**DESCRIPTION OF THE TASK**
Leave out the pictures and retype, exactly, the lines below from the line with "Viewport: 244px width, 319px" up to and including the line with "Click the Reducir Tamaño button", nothing more.

#####

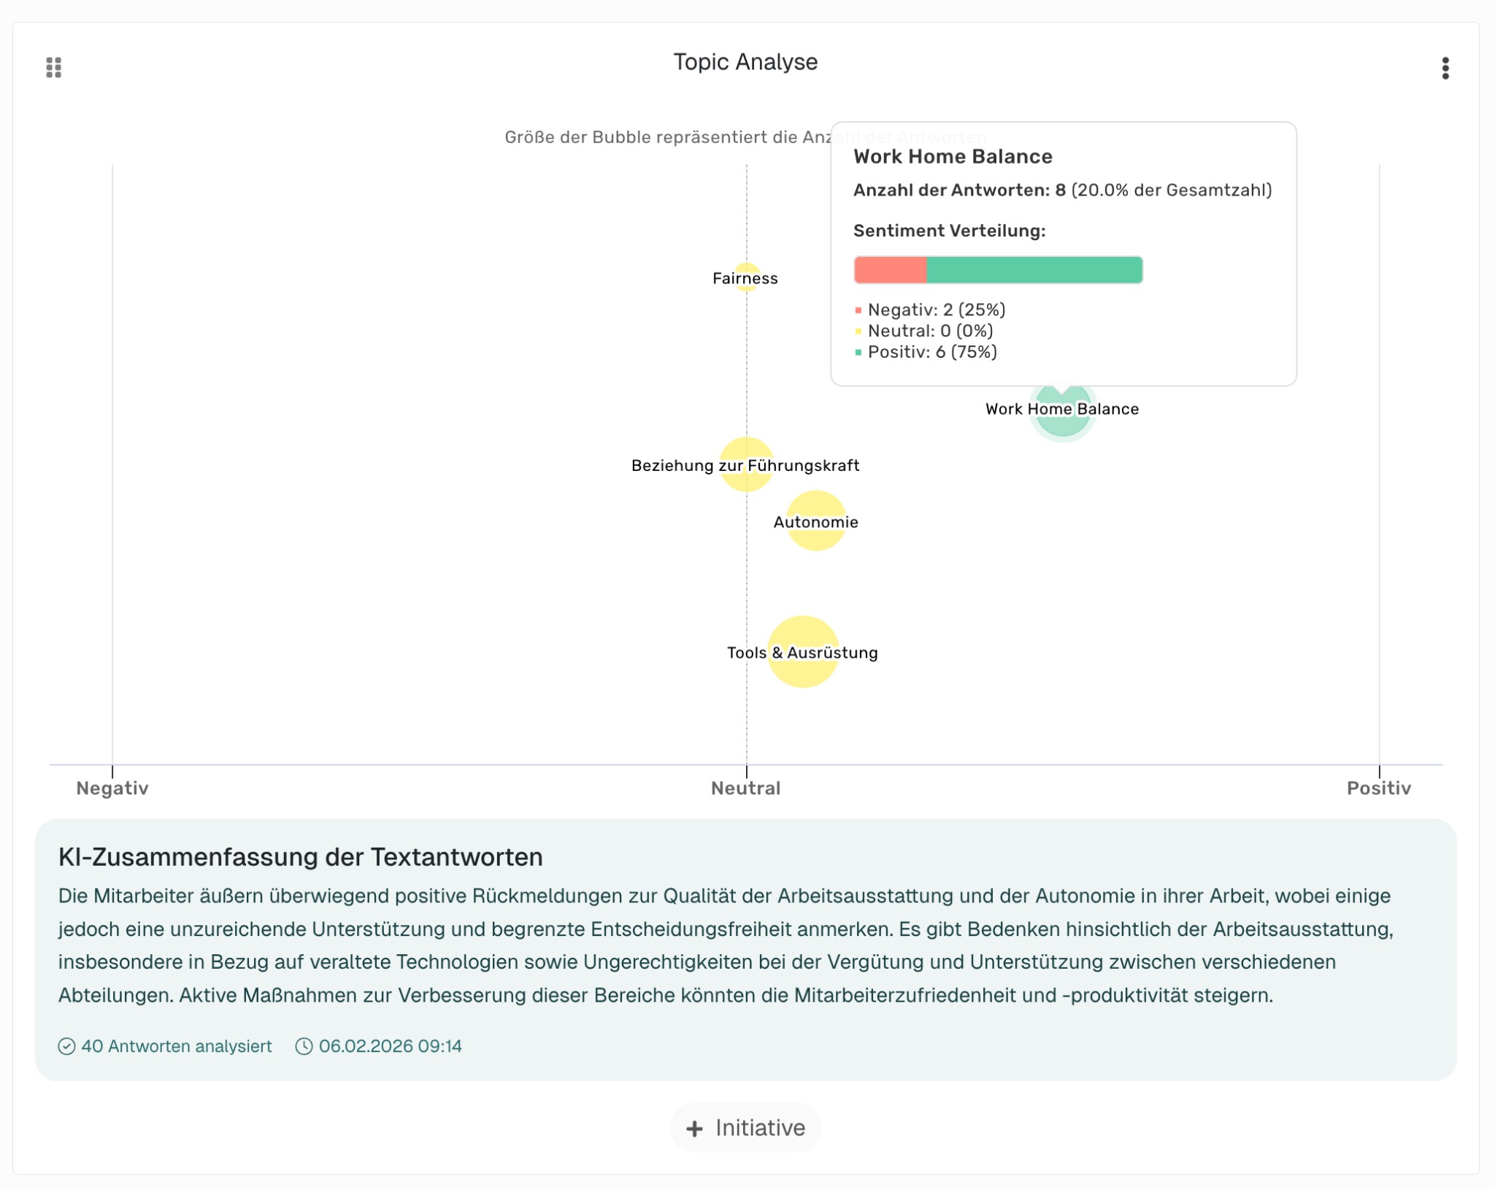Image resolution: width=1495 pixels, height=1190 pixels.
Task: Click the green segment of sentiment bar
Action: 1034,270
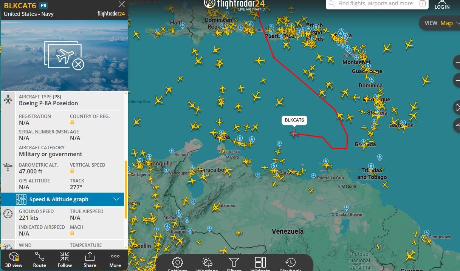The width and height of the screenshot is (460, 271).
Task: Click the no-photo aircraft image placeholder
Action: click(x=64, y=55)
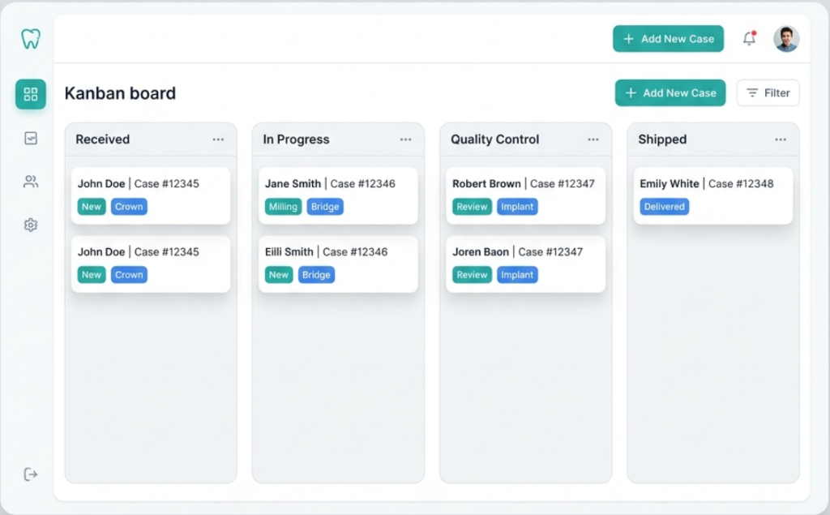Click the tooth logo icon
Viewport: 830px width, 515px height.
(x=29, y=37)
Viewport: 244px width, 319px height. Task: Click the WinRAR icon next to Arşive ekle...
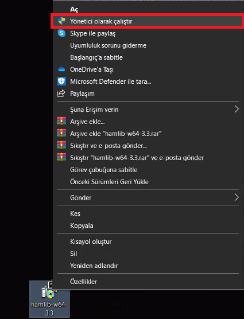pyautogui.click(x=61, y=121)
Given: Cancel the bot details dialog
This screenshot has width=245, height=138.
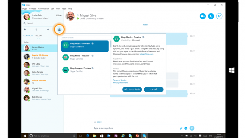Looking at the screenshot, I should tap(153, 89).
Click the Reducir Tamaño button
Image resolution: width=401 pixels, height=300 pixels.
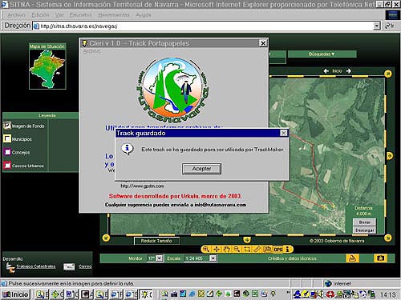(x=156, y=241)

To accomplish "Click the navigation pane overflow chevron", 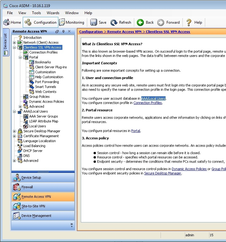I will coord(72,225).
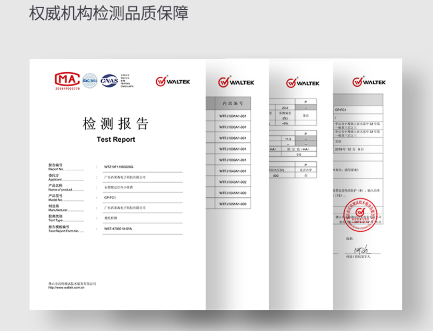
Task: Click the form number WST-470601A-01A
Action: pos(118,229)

#####

**WORKED SOLUTION**
Viewport: 244px width, 319px height. Task: Click the WinRAR icon next to Arşive ekle...
pyautogui.click(x=61, y=121)
Given: Cancel the bot details dialog
This screenshot has width=245, height=138.
Looking at the screenshot, I should tap(153, 89).
Click the Reducir Tamaño button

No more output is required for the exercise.